Earlier this week, the National Association of Insurance Commissioners (“NAIC”) decided that it needed more time to examine the medical loss ratio (MLR) issue before making a decision on whether it would endorse the Access to Professional Health Insurance Advisors Act of 2011 (H.R. 1206) (the “Act”). The Act, sponsored in Congress by Reps. Mike Rogers (R-Mich.) and John Barrow (D-Ga.), states that producer compensation will not be considered as part of MLR calculations under the Patient Protection and Affordable Care Act (“PPACA”).
As previously reported here, under PPACA, health insurers must now spend a minimum amount of every dollar received in premiums on healthcare expenses as opposed to administrative expenses or profits distributions (the “MLR Rule”). The MLR Rule requires individual and small group health insurance plan issuers to spend at least 80% of premiums, and large group plans to spend at least 85% of premiums, on medical care or quality improvements.
On November 22, 2010, the U.S. Department of Health and Human Services (HHS) issued final regulations on the MLR Rule.
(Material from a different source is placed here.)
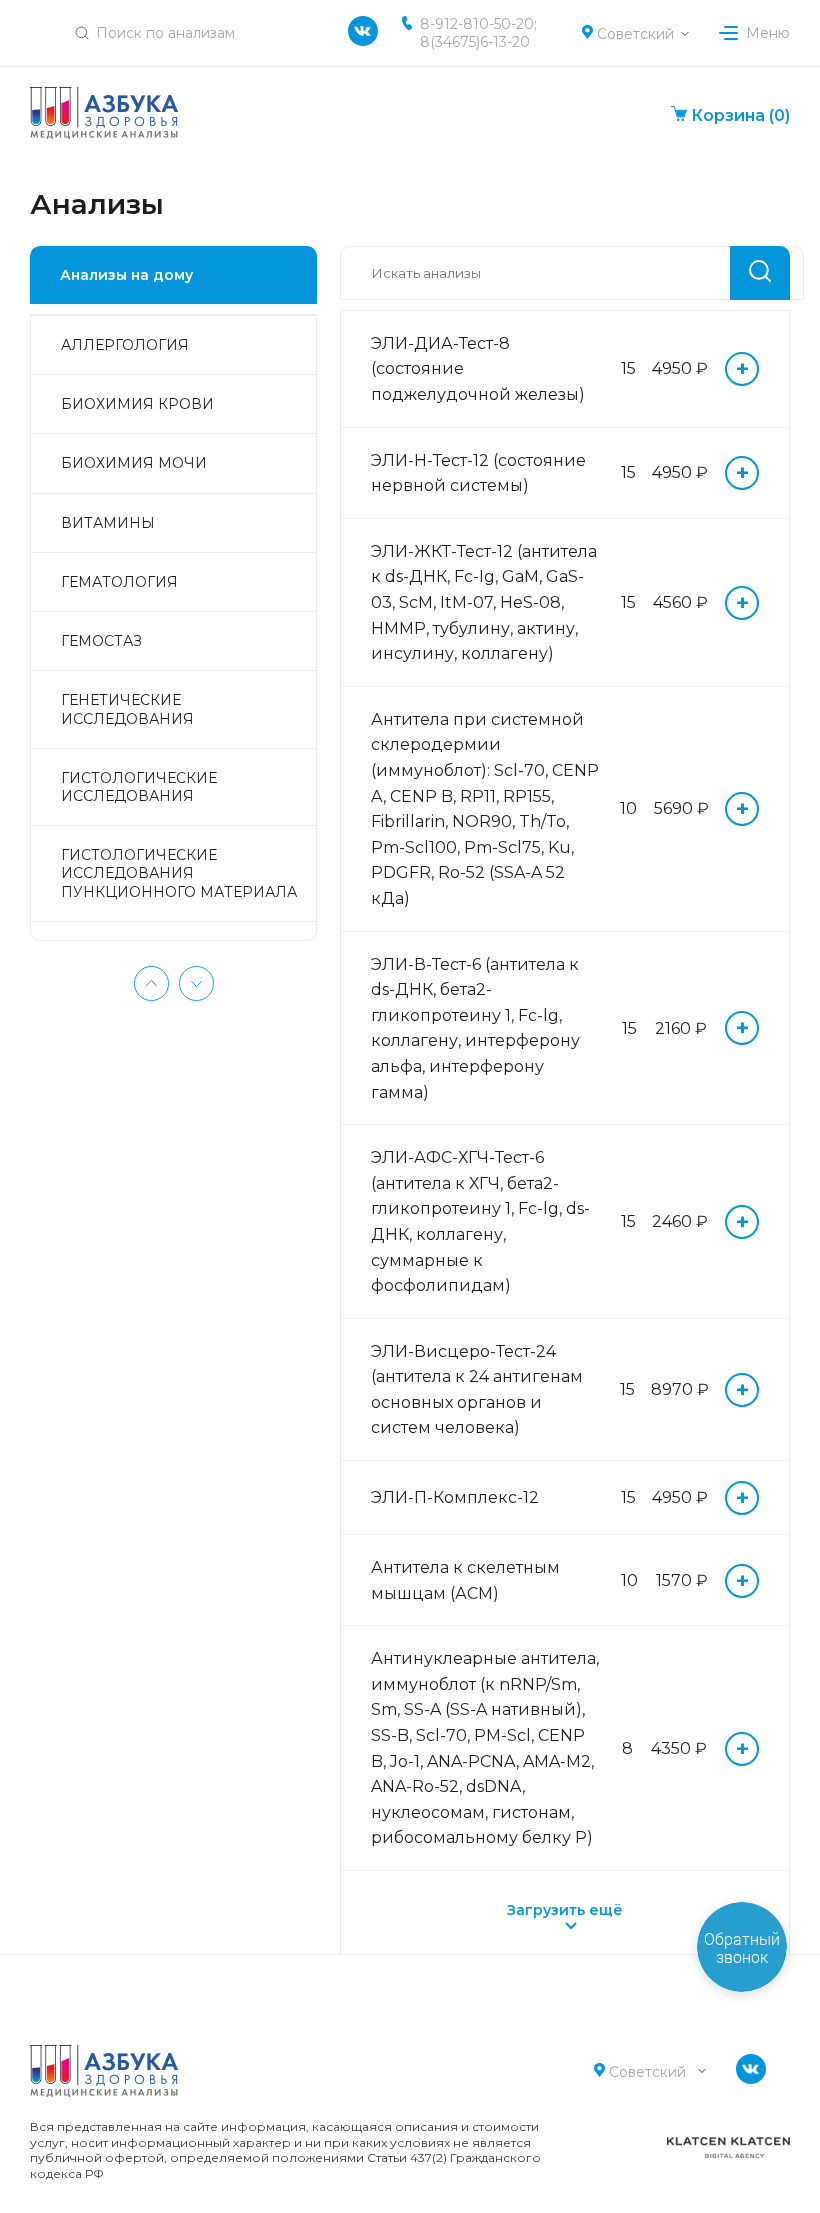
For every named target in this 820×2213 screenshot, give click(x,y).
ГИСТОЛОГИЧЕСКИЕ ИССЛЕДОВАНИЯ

The final regulations categorize producer compensation as an administrative expense within the MLR calculation. According to many industry groups, the categorization of producer compensation as an administrative expense threatens the existence of health insurance producers, as insurers will inevitably reduce their commissions. As commissions decrease, trained health insurance producers will be forced to leave the market. Furthermore, those producers remaining in the market will not be able to invest the time needed to assist consumers in understanding the complexities of the health insurance system.
After the NAIC’s decision to postpone the endorsement of the Act, Thomas Leonardi, the Commissioner of the Connecticut Department of Insurance, stated, “I do appreciate the value of brokers in the system and fully understand their concerns, but to rush this issue to a vote this weekend would be imprudent and would abandon the NAIC's traditionally deliberate and fact-based approach.”